Além disso, o Windows Media Player não eliminou os concorrentes, tal como tinha acontecido com browser Internet Explorer. O sucesso do RealPlayer, do Apple IPOD e da multitude de utilitários usados para MP3 são a prova evidente de que este é um mercado muito disputado. Acresce que a utilização preponderante de equipamentos móveis tenderão a remeter a prazo o Media Player para uma posição (ainda mais) secundária. A integração destas funções (tal como outras de inegável importância ligadas a serviços de segurança) é de uma lógica inatacável do ponto de vista tecnológico.
A verdadeira discussão situa-se noutro plano: a Windows Media Player poderá vir a permitir à Microsoft adquirir uma posição importante no mercado emergente dos "Digital Rights Management". Neste domínio a decisão da Comissão poderá efectivamente fazer sentido.
3. Um solução para o abuso de posição dominante da Microsoft
E certo que a Microsoft tem efectivamente abusado da sua posição dominante.
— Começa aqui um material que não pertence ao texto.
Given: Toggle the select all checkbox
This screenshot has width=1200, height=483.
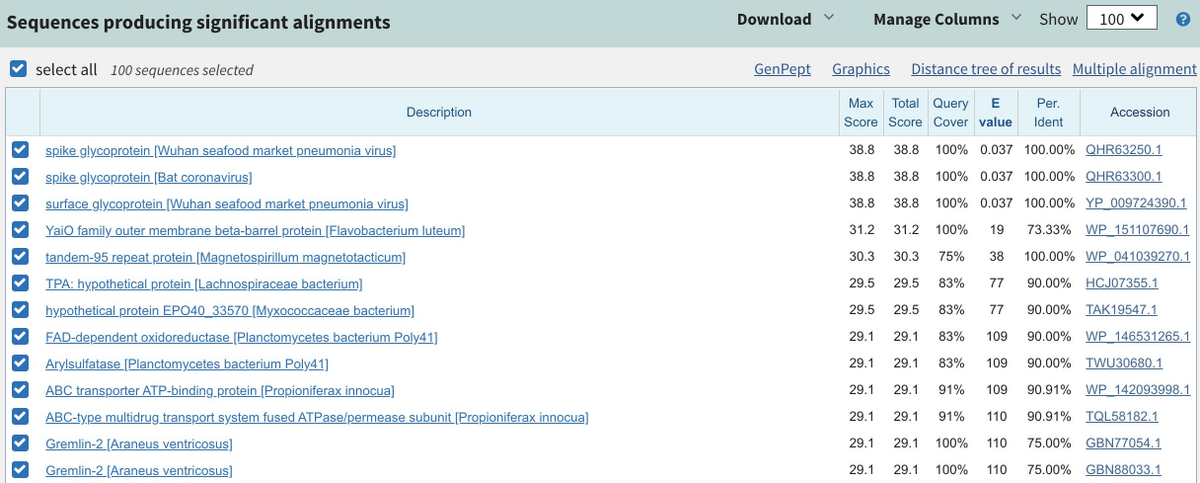Looking at the screenshot, I should click(17, 69).
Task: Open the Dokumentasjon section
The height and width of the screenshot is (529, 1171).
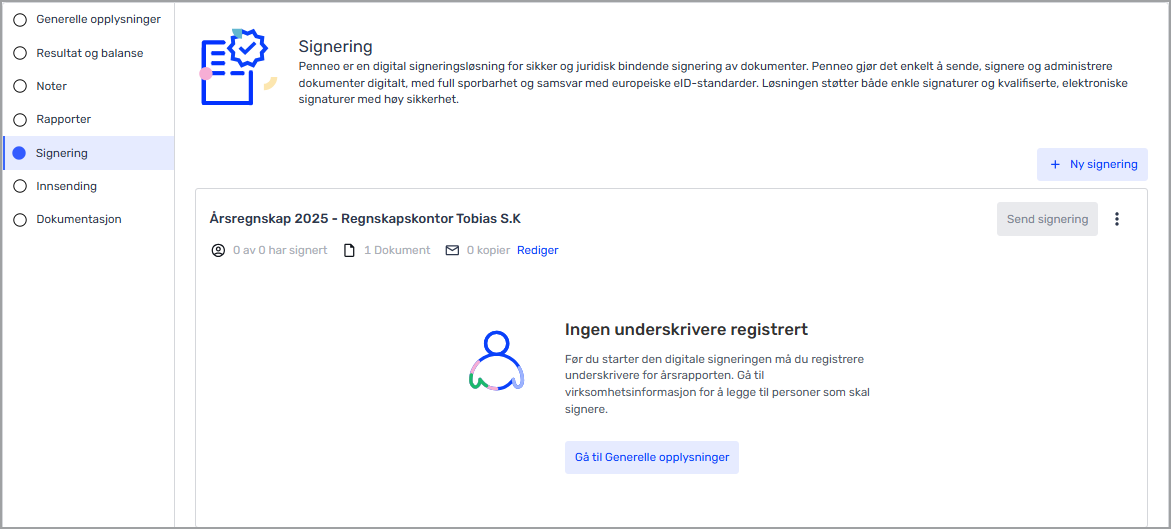Action: tap(78, 219)
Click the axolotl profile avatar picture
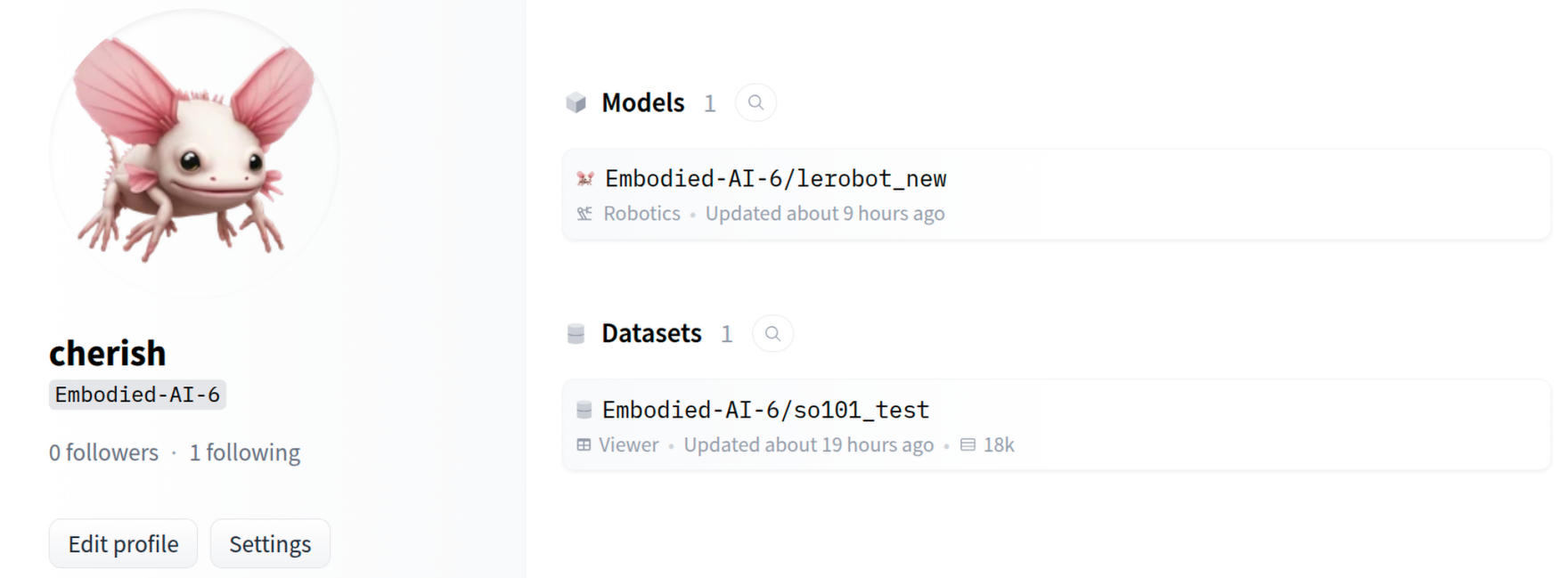Image resolution: width=1568 pixels, height=578 pixels. point(194,153)
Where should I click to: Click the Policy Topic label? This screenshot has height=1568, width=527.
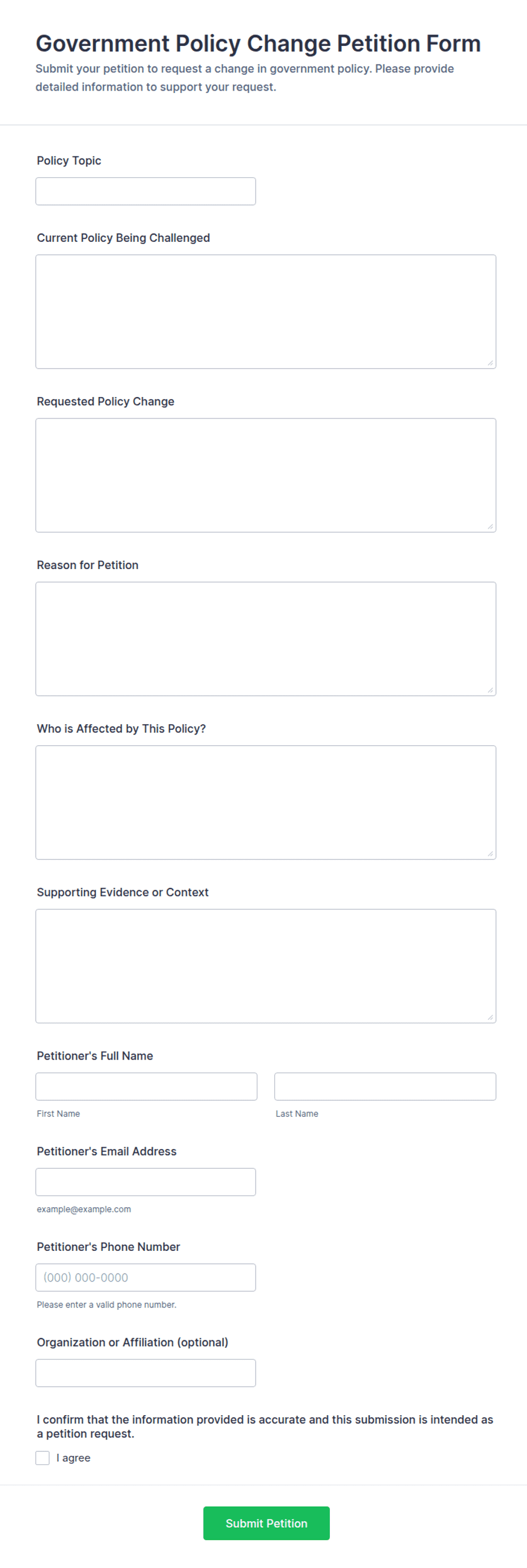(69, 161)
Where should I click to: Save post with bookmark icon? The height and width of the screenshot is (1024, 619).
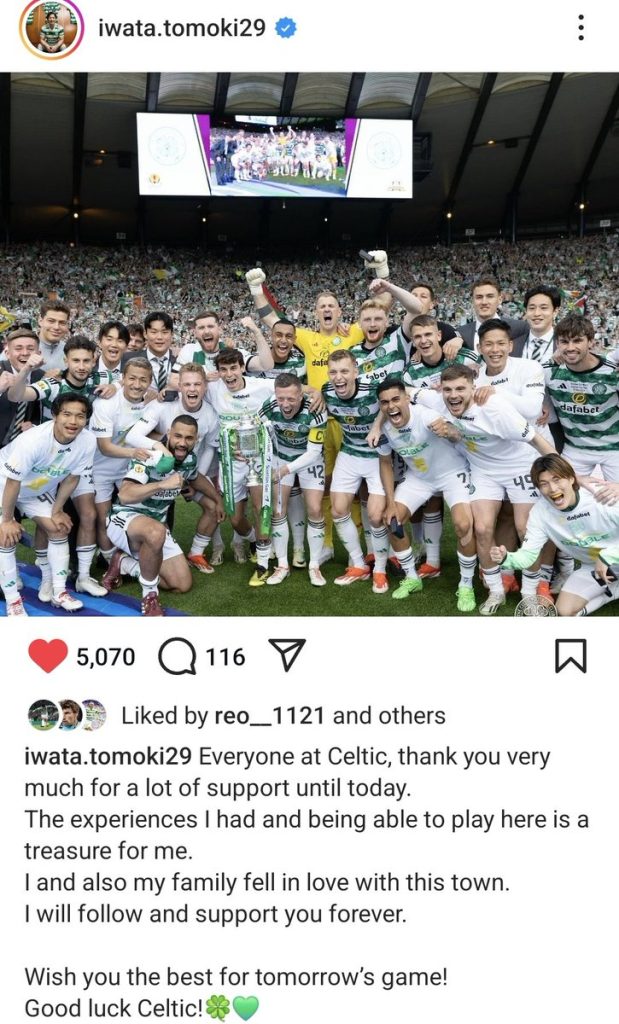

Mas isto deve-se sobretudo à natureza do mercado (veja-se a evolução do mercado em sectores como os sistemas de gestão de bases de dados, ERPs, onde a consolidação é norma - naquilo que os analistas anglo-saxónicos designam como "the winner takes all"). As medidas que efectivamente se impõem são de outra ordem:
- decretar a separação entre o sector desenvolvimento de sistemas de operação do sector desenvolvimento de aplicações (Office e afins);
- limitar no tempo a patente sobre o sistema operativo (e.g. 4 anos após os quais todo o código e documentação passam ao domínio público)
Os prazos actualmente consignados para a protecção da propriedade intelectual estão totalmente desajustados duma indústria que é ainda relativamente recente. Basta notar que todos os 4 a 5 anos a MS lança uma nova geração de sistemas de operação.
Carlos Oliveira (Luxemburgo)
PS - Pela sua extensa e cuidadosa fundamentação, penso que estas críticas e sugestões merecem uma leitura atenta. Destaco, o argumento que mais me deixou a pensar. O da limitação dos direitos de propriedade intelectual, adequando-os ao ritmo da inovação próprios da nova economia e mesmo de certos domínios da velha.